Hello again, Teresa.
I thought I’d compose an email for you to read, rather than just look at oddball pictures.
I ran across a few words that contain all the vowels (except that part-timer, W), and they’re interesting for their meanings, too. I’m told that words using all five vowels called supervocalic, and one that uses only one vowel is univocalic.
1. sanguinolency (san-GWIN-uh-len-see), meaning addiction to bloodshed. Here’s an example of usage, from Gary Pettus in the Jackson, Mississippi Clarion Ledger, in a December 13, 2016 piece called “Words to Live by in Age of Trump”: “His advisors’ sanquinolency has produced a climate of lethophobia [fear of oblivion].”
2. autokinesy (auto-KIN-uh-see), meaning self-propelled or self-directed motion or energy.
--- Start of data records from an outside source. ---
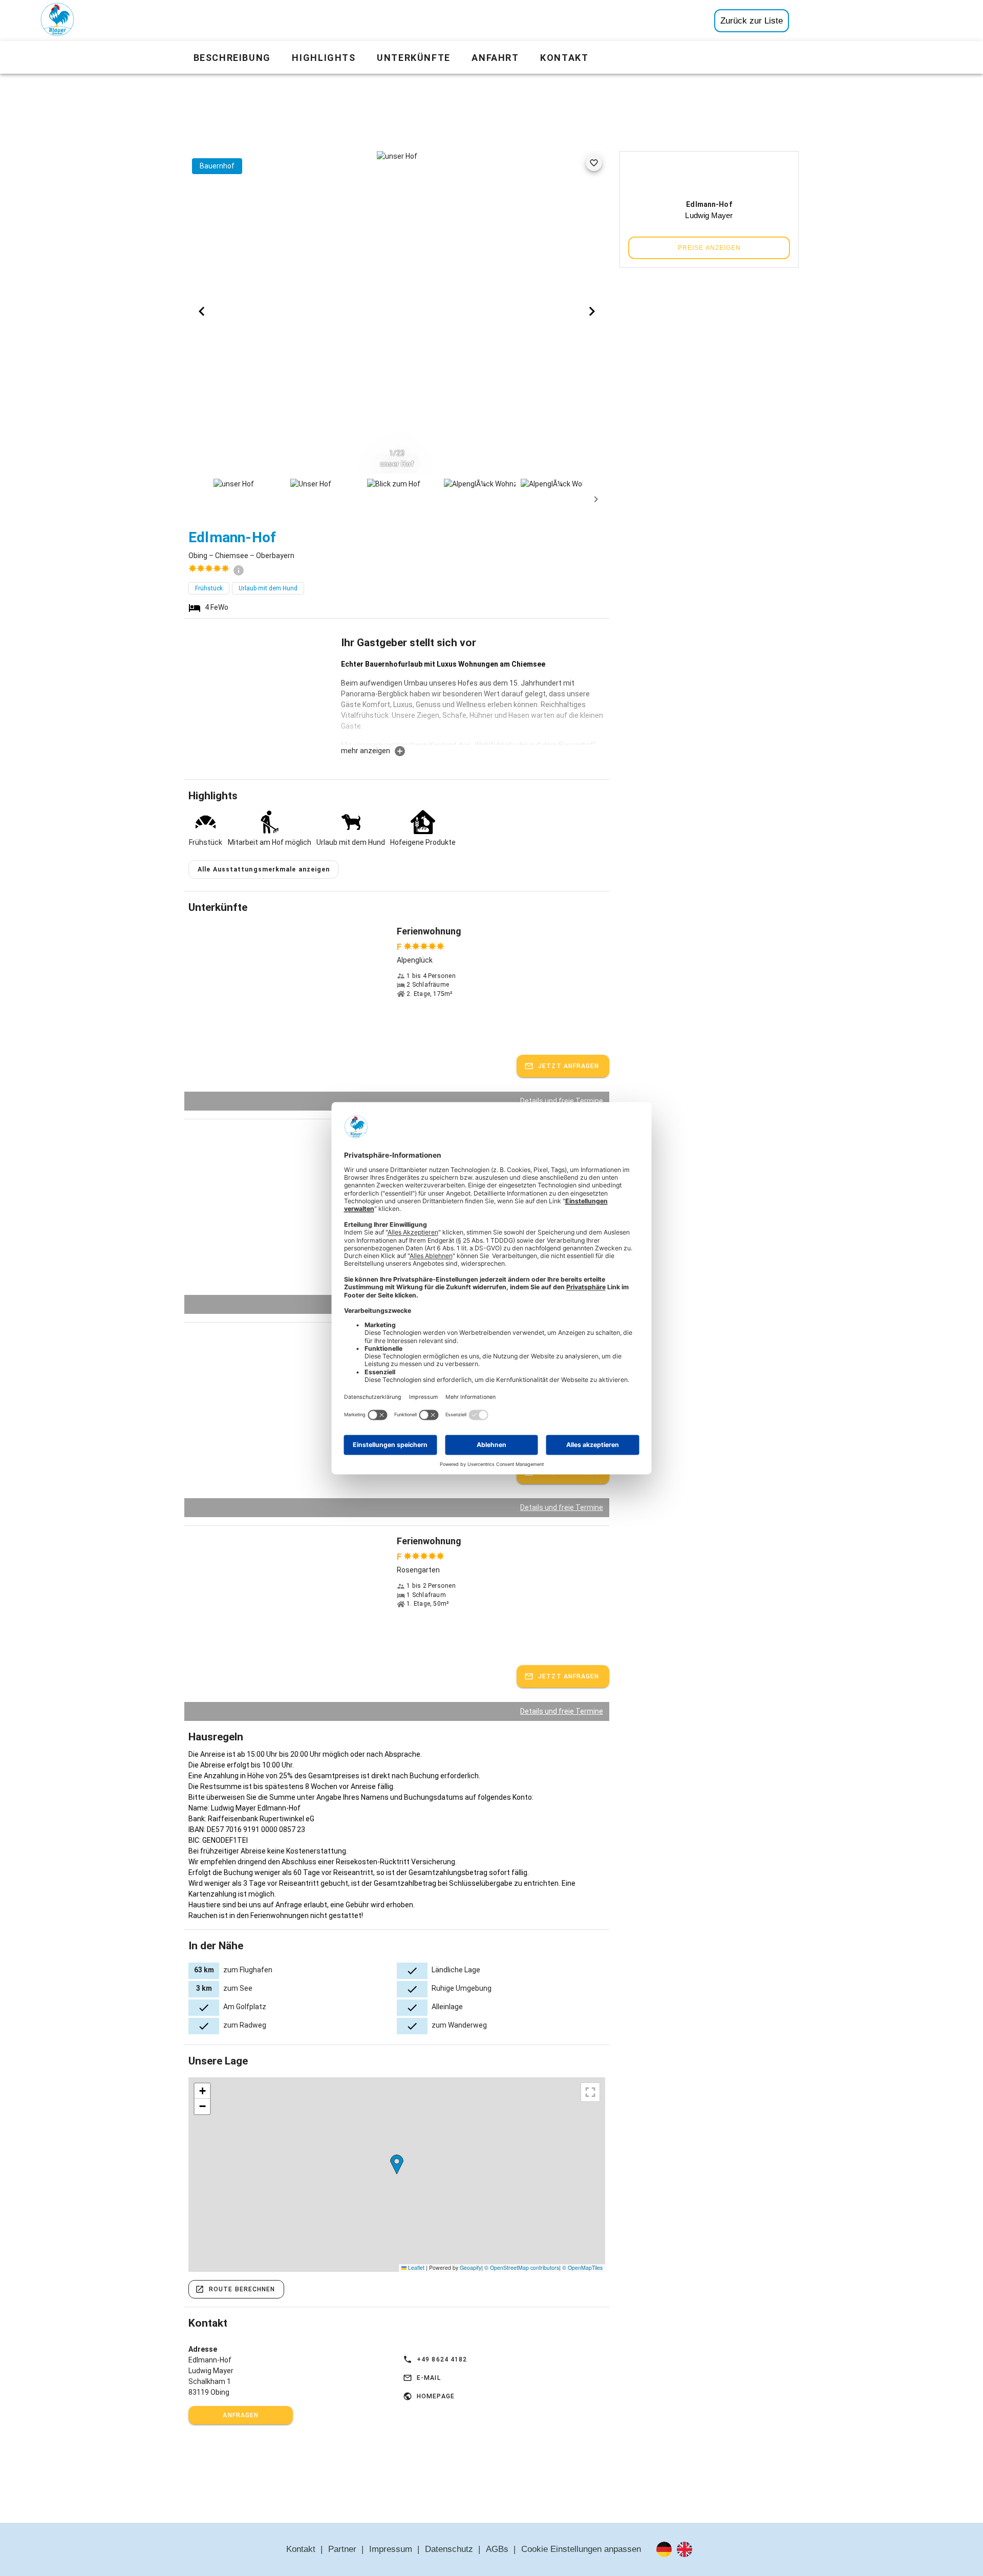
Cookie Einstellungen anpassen (581, 2549)
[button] (396, 2165)
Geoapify (470, 2267)
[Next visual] (592, 311)
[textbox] (473, 702)
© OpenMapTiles (582, 2267)
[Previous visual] (202, 311)
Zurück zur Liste (751, 21)
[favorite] (594, 163)
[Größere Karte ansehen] (590, 2092)
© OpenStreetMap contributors (521, 2267)
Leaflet (415, 2267)
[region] (396, 2174)
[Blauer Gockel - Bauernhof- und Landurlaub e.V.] (57, 21)
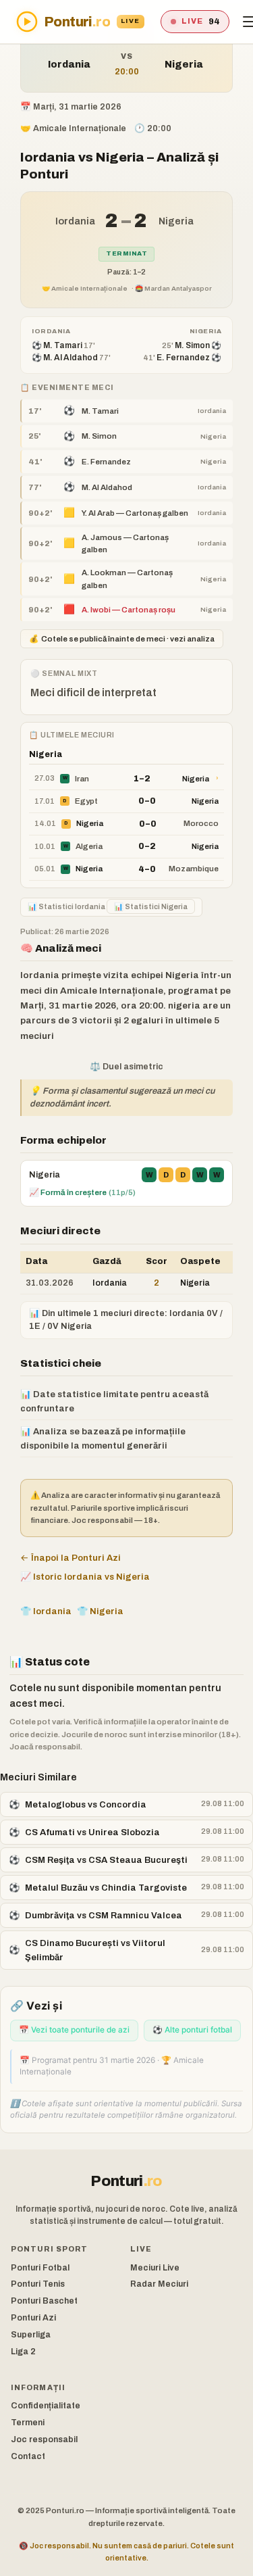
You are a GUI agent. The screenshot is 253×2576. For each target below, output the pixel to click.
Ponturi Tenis (38, 2284)
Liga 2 (23, 2351)
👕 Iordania (46, 1611)
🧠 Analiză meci (60, 948)
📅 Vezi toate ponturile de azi (74, 2030)
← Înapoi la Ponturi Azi (70, 1558)
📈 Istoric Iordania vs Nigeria (85, 1577)
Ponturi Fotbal (40, 2268)
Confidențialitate (45, 2405)
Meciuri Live (154, 2268)
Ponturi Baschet (44, 2301)
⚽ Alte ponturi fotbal (192, 2030)
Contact (28, 2456)
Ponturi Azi (33, 2318)
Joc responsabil (44, 2439)
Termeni (28, 2422)
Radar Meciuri (159, 2284)
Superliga (31, 2334)
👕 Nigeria (100, 1611)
Usage example: Since my retirement I have worked in more of a mode for autokinesy. (You don’t mind if I make up my own usage sentence, do you?)
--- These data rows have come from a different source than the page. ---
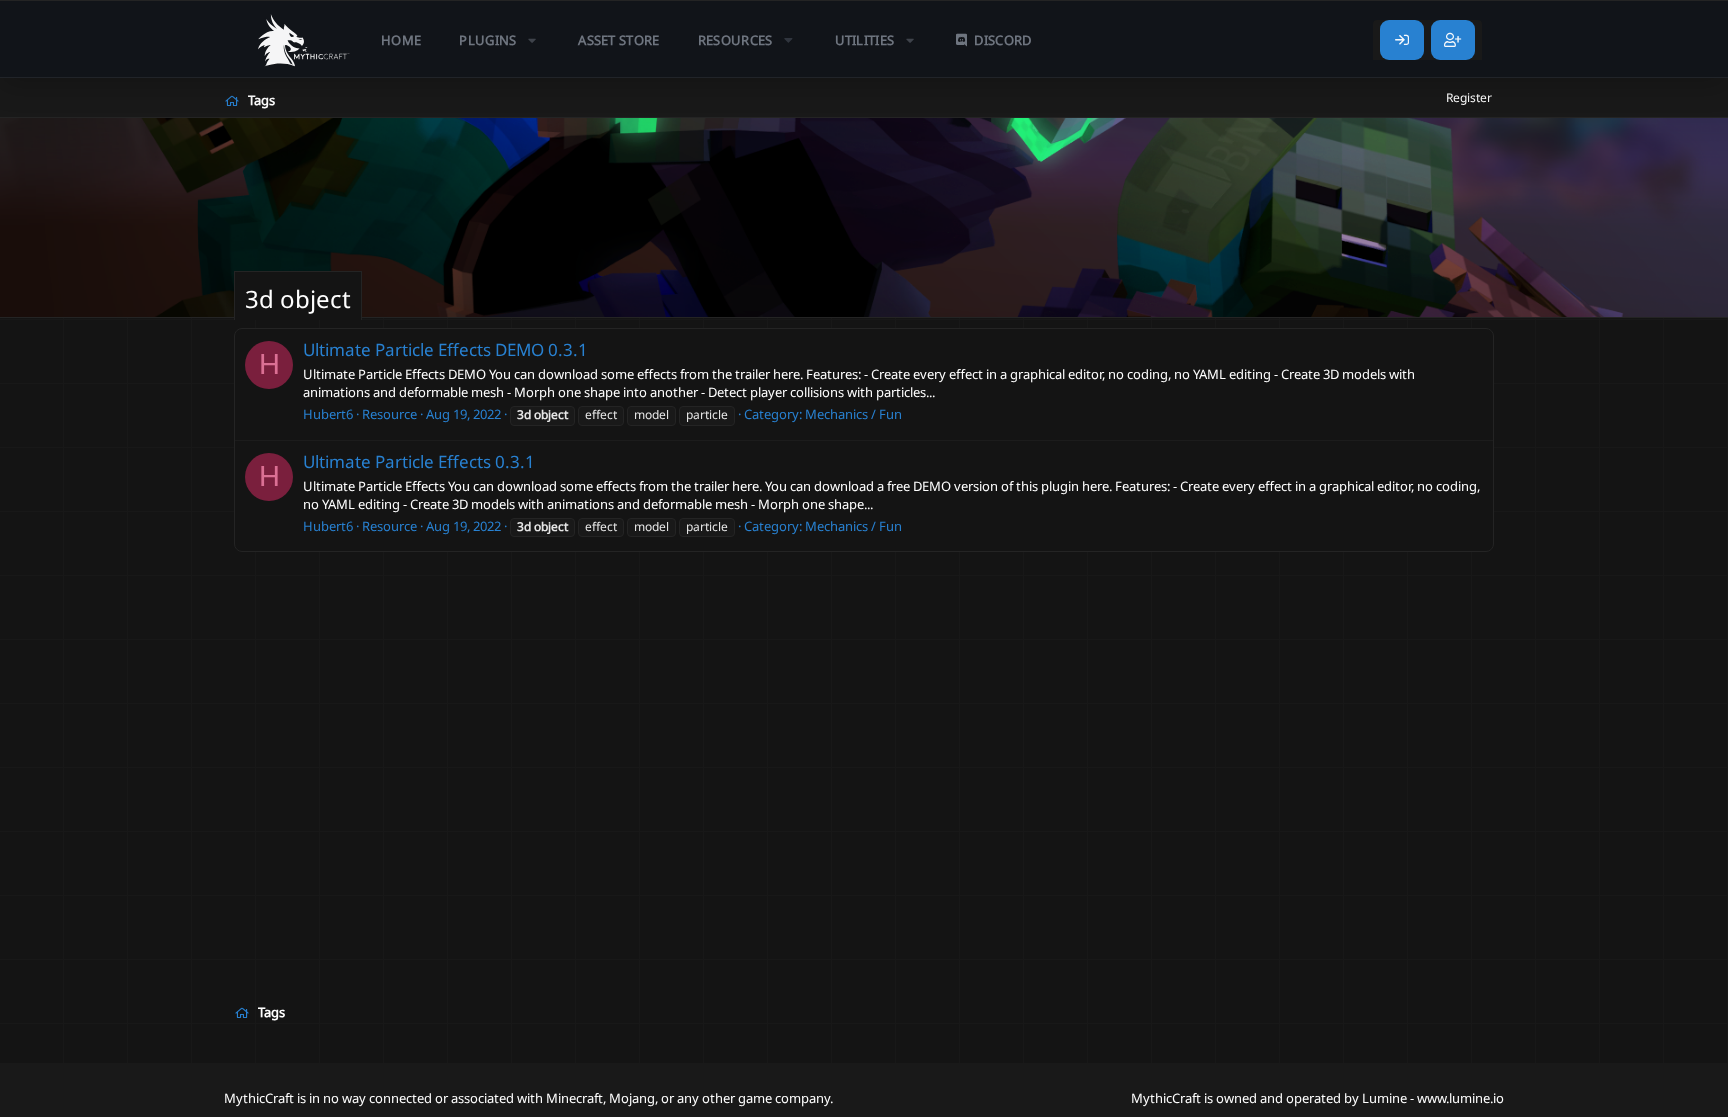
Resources (735, 40)
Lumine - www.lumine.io (1433, 1098)
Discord (1002, 40)
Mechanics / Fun (853, 414)
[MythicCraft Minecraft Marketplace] (304, 40)
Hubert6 (328, 414)
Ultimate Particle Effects (397, 461)
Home (401, 40)
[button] (499, 40)
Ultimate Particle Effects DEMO (423, 349)
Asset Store (619, 40)
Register (1469, 97)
3. urticaceous (uhr-tih-KAY-shuhs), meaning related to a nettle, or stinging. (Although this word is cited as having all the vowels, it’s missing the ‘Y’, but I don’t care. It seems like a variant definition of supervocalic, though.) This particular word has the Latin root -urtica, meaning nettle, based on -urere, to burn. It reminds me of Utica, the town in New York near where I grew up. There’s probably a very different meaning to Utica, which I think is Greek, although I did find Utica pretty irritating at times.
I miss sending you words. I can’t promise I’ll pick it back up, but I do miss it. I hope all of you and yours are well and safe.